La décision des dirigeants d’Afrique de l’Ouest de lancer une force régionale censée intervenir contre le djihadisme, mais aussi en cas de coup d’État, a suscité des doutes et des critiques de la part des analystes interrogés par Sputnik. Pour eux, la mise en œuvre de ces déclarations sera “difficile”.
“Cette initiative me paraît tout à fait saugrenue et à la limite irréaliste et inefficace”. Au micro de Sputnik, Dr Bakary Traoré, expert en relations internationales et en géopolitique à la Mission d’appui à la refondation de l’État (MARE) du Mali s’est montré plutôt sceptique vis-à-vis de l’annonce des chefs des États membres de la Communauté économique des États d’Afrique de l’Ouest (CEDEAO) du lancement d’une force régionale face aux djihadistes et contre les coups d’État.
“On a l’impression que les chefs d’État se sont retrouvés pour meubler le temps, en ce qui concerne les pays qui focalisent l’attention, à savoir la Guinée, le Mali, le Burkina Faso (…). Ça me paraît vraiment une initiative irréaliste dans le contexte actuel de la sous-région.”
Une meilleure maîtrise des frontières
L’analyste estime que l’idée aura du mal à se concrétiser sur le terrain. Pour quelles raisons? D’abord, sur le plan diplomatique, les pays où sévit le terrorisme, dans la sous-région ouest africaine, notamment le Mali, le Burkina Faso, “sont en froid avec la CEDEAO parce qu’il y a eu des luttes constitutionnelles dans ces différents pays”. Ainsi, M.Traoré voit mal comment ces États pourraient coopérer avec la CEDEAO pour réaliser cette initiative.
“Sur le plan militaire, je pense que le contexte actuel de la lutte contre le terrorisme requiert une coordination entre les forces armées des États de la sous-région et non la création d’une autre forme, d’une autre force, disons, pour combattre le terrorisme.”
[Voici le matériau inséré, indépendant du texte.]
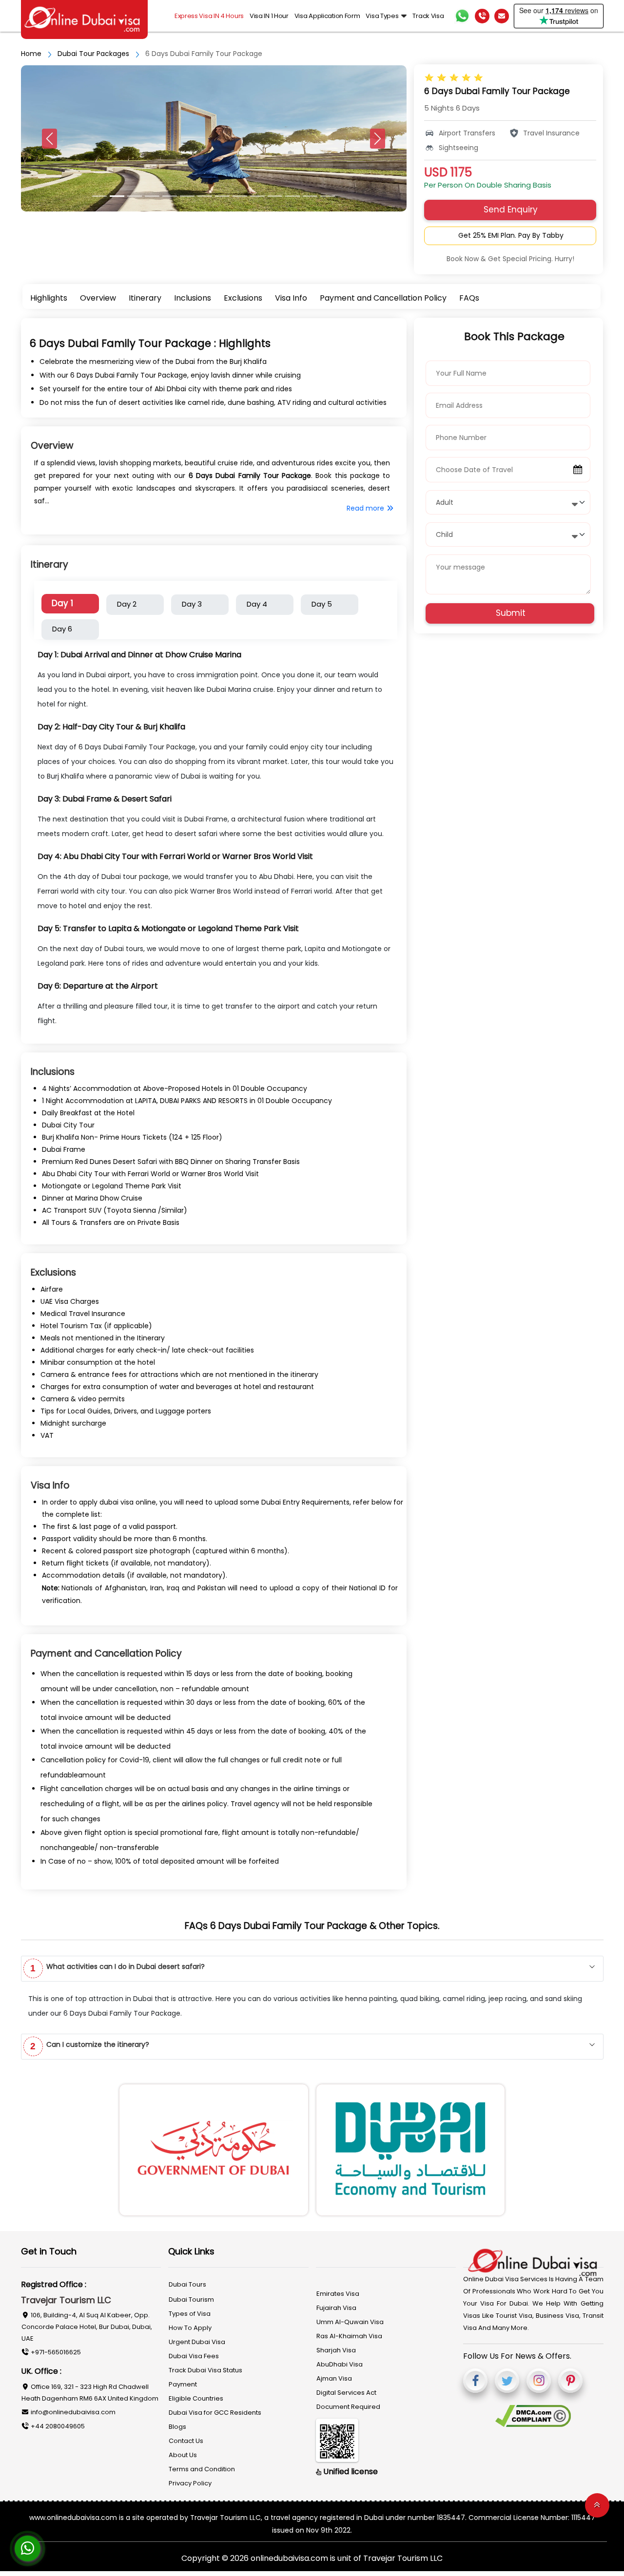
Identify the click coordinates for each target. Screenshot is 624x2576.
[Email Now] (501, 16)
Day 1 (62, 603)
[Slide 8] (240, 196)
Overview (98, 298)
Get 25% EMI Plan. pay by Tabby (511, 235)
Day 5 (322, 604)
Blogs (177, 2426)
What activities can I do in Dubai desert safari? (117, 1967)
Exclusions (243, 298)
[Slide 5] (187, 196)
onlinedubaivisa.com (290, 2558)
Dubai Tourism (191, 2299)
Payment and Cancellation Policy (383, 298)
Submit (511, 613)
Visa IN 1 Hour (269, 15)
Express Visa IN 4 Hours (209, 15)
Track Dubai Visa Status (205, 2370)
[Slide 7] (222, 196)
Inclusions (192, 298)
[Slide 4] (169, 196)
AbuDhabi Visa (339, 2364)
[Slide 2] (134, 196)
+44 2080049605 (57, 2426)
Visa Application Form (327, 15)
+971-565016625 (55, 2352)
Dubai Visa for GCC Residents (215, 2412)
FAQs (469, 298)
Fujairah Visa (336, 2307)
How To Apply (190, 2327)
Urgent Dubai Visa (197, 2342)
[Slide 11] (292, 196)
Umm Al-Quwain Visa (350, 2322)
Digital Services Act (346, 2392)
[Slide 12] (310, 196)
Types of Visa (190, 2313)
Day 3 (192, 604)
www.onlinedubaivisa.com (73, 2517)
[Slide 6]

Selon l’interlocuteur de Sputnik, la façon la plus efficace de confronter les terroristes, c’est de créer les conditions d’une bonne coordination des forces au niveau des États, notamment le long des frontières.
“La meilleure maîtrise des frontières et cela revient à revoir, notamment en ce qui concerne ce qu’on appelle le droit des suites, qui permet à un État voisin d’intervenir dans un autre État, bien sûr, sur la base des conventions préétablies. Donc, je pense qu’il vaut mieux revoir ce droit des suites et mettre en place les mécanismes de coordination au plan du renseignement, au plan opérationnel pour faire face au terrorisme. Ceci me paraît plus efficace.”
Mises en œuvre difficile
Et comme l’a rappelé à Sputnik Serge Atiana Oulon, journaliste-écrivain burkinabè, spécialiste dans les questions de sécurité, ce n’est pas la première fois que la CEDEAO annonce des mesures pour lutter contre le terrorisme dans la région.
“Il faut attendre de voir la création et l’existence de cette force avant d’apprécier. À mon avis ce sont des déclarations dont les mises en œuvre seront difficiles d’autant que d’un pays à un autre les réalités démocratiques et de gouvernance ne sont pas les mêmes.”